Universal Music Group and YouTube have confirmed a new global licensing agreement, following lengthy negotiations.
The deal covers royalty rates for music videos and uploaded clips.
The multi-year agreement follows a standoff between the biz and the Google-owned company over the so-called value gap. But there appears to have been a breakthrough, just over a year since former Warner Music exec Lyor Cohen took up a role as global head of music at YouTube.
Universal Music Group CEO and chairman said: “This important step forward provides our recording artists and songwriters improved content flexibility and growing compensation from YouTube’s ad-supported and paid-subscription tiers, while also furthering YouTube’s commitment to manage music rights on its platform. I look forward to collaborating with Susan and her team at YouTube on the important work ahead to advance artists’ interests and sustain the music industry’s recent growth.”

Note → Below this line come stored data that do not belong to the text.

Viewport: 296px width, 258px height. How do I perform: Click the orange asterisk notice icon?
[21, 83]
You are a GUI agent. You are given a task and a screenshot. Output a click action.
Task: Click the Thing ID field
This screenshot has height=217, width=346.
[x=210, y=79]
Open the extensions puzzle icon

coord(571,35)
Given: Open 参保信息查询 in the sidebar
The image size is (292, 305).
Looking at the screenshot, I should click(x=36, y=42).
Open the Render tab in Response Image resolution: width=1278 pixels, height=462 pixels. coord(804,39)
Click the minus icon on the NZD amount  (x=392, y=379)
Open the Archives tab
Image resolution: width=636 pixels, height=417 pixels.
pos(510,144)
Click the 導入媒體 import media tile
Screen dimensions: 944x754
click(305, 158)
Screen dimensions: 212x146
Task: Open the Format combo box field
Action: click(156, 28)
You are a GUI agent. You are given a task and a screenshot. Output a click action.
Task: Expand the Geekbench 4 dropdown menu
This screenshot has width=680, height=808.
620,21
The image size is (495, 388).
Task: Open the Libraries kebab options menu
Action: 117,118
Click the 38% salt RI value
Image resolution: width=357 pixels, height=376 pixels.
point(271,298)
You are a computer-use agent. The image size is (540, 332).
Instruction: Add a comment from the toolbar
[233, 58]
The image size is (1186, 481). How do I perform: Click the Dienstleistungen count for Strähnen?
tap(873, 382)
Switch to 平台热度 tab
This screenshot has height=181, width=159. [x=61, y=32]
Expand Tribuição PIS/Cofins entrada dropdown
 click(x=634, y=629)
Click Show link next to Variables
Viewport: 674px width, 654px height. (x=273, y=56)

Susan Wojcicki, CEO of YouTube, said: “We’re thrilled to strengthen our partnership with Universal Music Group. This agreement means we can drive more value to the industry, break and support more artists and deliver an incredible music experience to fans around the world.”
Bloomberg reports that Sony Music has also struck a deal with YouTube, though it has not yet been announced.
Warner Music Group made its own deal – covering recordings and publishing –with YouTube six months ago, though it is understood to be a more short-term agreement.
The deal with the majors paves the way for YouTube to expand into a subscription music service
Cohen wrote a blog defending YouTube’s royalty rates and safe harbour laws in the summer.
The fractious relationship between YouTube and the music industry got so bad in 2008 that Warner pulled its content for nine months.
Last month YouTube began working with Ticketmaster on featuring concert dates on aritst videos.